[Provided entries]
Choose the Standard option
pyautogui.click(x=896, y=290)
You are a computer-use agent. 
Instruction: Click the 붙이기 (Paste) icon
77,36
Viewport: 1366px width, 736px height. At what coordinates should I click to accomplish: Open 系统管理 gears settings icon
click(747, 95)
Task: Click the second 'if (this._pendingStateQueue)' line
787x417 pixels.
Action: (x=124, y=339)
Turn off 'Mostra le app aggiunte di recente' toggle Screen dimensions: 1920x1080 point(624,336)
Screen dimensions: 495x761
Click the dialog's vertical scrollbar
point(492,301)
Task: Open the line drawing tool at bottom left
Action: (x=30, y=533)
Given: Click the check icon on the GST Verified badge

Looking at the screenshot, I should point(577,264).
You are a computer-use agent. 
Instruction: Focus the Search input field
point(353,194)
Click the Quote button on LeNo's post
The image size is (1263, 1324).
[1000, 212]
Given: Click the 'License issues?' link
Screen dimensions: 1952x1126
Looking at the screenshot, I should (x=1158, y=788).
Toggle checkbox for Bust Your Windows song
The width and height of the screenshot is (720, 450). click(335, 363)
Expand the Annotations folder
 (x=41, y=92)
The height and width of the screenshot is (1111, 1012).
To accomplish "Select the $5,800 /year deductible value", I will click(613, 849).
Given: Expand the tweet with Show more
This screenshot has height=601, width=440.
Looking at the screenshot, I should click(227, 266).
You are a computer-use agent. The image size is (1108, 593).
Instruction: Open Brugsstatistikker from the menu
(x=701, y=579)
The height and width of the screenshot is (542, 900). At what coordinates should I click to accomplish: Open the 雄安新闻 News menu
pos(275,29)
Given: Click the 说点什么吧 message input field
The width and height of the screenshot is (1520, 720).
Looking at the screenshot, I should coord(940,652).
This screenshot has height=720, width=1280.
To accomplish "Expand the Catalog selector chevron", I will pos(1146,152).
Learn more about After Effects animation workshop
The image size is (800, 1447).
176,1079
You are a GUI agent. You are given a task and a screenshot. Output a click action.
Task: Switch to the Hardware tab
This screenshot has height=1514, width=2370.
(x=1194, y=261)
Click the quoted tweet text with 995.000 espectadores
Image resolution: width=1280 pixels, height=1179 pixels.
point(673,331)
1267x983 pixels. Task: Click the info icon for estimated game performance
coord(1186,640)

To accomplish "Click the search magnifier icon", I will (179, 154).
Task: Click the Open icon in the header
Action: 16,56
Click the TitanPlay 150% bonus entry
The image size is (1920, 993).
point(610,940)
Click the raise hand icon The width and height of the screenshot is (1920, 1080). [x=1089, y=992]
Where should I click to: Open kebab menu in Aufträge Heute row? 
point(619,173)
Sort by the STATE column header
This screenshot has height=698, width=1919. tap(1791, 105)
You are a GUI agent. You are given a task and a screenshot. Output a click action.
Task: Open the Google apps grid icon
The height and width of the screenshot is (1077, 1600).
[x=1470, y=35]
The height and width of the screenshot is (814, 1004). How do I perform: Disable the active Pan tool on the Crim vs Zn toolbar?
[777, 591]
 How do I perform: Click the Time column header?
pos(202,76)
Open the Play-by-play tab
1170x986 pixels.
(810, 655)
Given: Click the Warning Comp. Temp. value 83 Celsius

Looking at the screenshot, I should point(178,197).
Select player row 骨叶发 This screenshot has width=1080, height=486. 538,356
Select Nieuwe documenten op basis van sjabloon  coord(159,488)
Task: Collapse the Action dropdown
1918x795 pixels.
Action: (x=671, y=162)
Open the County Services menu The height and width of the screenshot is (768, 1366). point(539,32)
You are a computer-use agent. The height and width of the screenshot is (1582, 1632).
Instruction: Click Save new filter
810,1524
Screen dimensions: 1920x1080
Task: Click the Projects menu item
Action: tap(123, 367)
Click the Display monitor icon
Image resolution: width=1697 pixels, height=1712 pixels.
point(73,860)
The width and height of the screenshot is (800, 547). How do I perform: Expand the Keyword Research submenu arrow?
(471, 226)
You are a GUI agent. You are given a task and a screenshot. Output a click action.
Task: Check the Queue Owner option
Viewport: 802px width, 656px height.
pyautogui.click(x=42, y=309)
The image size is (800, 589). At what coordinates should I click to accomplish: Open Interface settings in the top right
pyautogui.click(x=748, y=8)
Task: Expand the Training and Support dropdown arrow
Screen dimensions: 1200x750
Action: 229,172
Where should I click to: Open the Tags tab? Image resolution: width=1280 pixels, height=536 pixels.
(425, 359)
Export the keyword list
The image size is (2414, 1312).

[What you are asked to do] Rewrite the lines starting with the line containing "Click the TitanPlay 150% bonus entry" and going through the line containing "Open the County", swapping "Play-by-play" for "Box score" and leaving everything else unchanged.

[Solution for this task]
Click the TitanPlay 150% bonus entry
The image size is (1920, 993).
point(610,940)
Click the raise hand icon The width and height of the screenshot is (1920, 1080). [x=1089, y=992]
Where should I click to: Open kebab menu in Aufträge Heute row? 
point(619,173)
Sort by the STATE column header
This screenshot has height=698, width=1919. tap(1791, 105)
You are a GUI agent. You are given a task and a screenshot. Output a click action.
Task: Open the Google apps grid icon
The height and width of the screenshot is (1077, 1600).
[x=1470, y=35]
The height and width of the screenshot is (814, 1004). How do I perform: Disable the active Pan tool on the Crim vs Zn toolbar?
[777, 591]
 How do I perform: Click the Time column header?
pos(202,76)
Open the Box score tab
1170x986 pixels.
(810, 655)
Given: Click the Warning Comp. Temp. value 83 Celsius

Looking at the screenshot, I should point(178,197).
Select player row 骨叶发 This screenshot has width=1080, height=486. 538,356
Select Nieuwe documenten op basis van sjabloon  coord(159,488)
Task: Collapse the Action dropdown
1918x795 pixels.
Action: (x=671, y=162)
Open the County Services menu The height and width of the screenshot is (768, 1366). point(539,32)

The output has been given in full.